Задание A = Повторите слово в слово кусок текста о Булгакове: начните с места, где стоят слова «И ещё Булгакова», и остановитесь после слов «сентября 1923 года.».
Задание B = Выпишите из первого абзаца текста о Булгакове все глаголы и обороты, которыми сказано, как на писателя действовали неизвестность, быт и жильё.
Задание C = Что Булгаков в записи от 30 сентября назвал единственным крупным дефектом в своей жизни?

Текст для разбора =
»»

И ещё Булгакова очень «расстраивала» и страшила неизвестность грядущего. Удручала неустроенность быта. Выводила из себя «гнусная квартира», населённая пьяницами и дебоширами, бесила «омерзительная комната», в которой приходилось жить. 18 сентября он записал в дневник:
«Пока у меня нет квартиры – я не человек, а лишь полчеловека».
30 сентября – новая запись. Опять о том же. Обратим внимание, как скрупулёзно в ней обозначено, какому дню старого стиля соответствует та или иная новая дата, установленная большевиками:
«30-го (17-го ст. ст.) сентября 1923 года.
Если отбросить мои воображаемые и действительные страхи жизни, можно признаться, что в жизни моей теперь крупный дефект только один – отсутствие квартиры».

««

Исходные данные =

»»

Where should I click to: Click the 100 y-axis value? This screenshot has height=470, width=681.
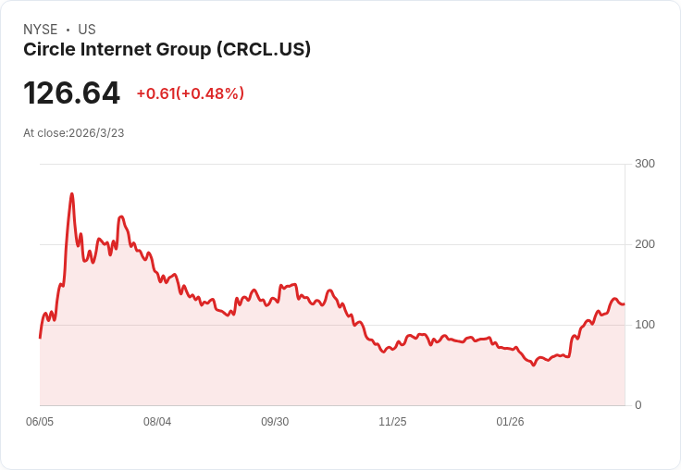[x=645, y=325]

««

Решение A =
И ещё Булгакова очень «расстраивала» и страшила неизвестность грядущего. Удручала неустроенность быта. Выводила из себя «гнусная квартира», населённая пьяницами и дебоширами, бесила «омерзительная комната», в которой приходилось жить. 18 сентября он записал в дневник:
«Пока у меня нет квартиры – я не человек, а лишь полчеловека».
30 сентября – новая запись. Опять о том же. Обратим внимание, как скрупулёзно в ней обозначено, какому дню старого стиля соответствует та или иная новая дата, установленная большевиками:
«30-го (17-го ст. ст.) сентября 1923 года.

Решение B = расстраивала, страшила, удручала, выводила из себя, бесила

Решение C = Отсутствие квартиры.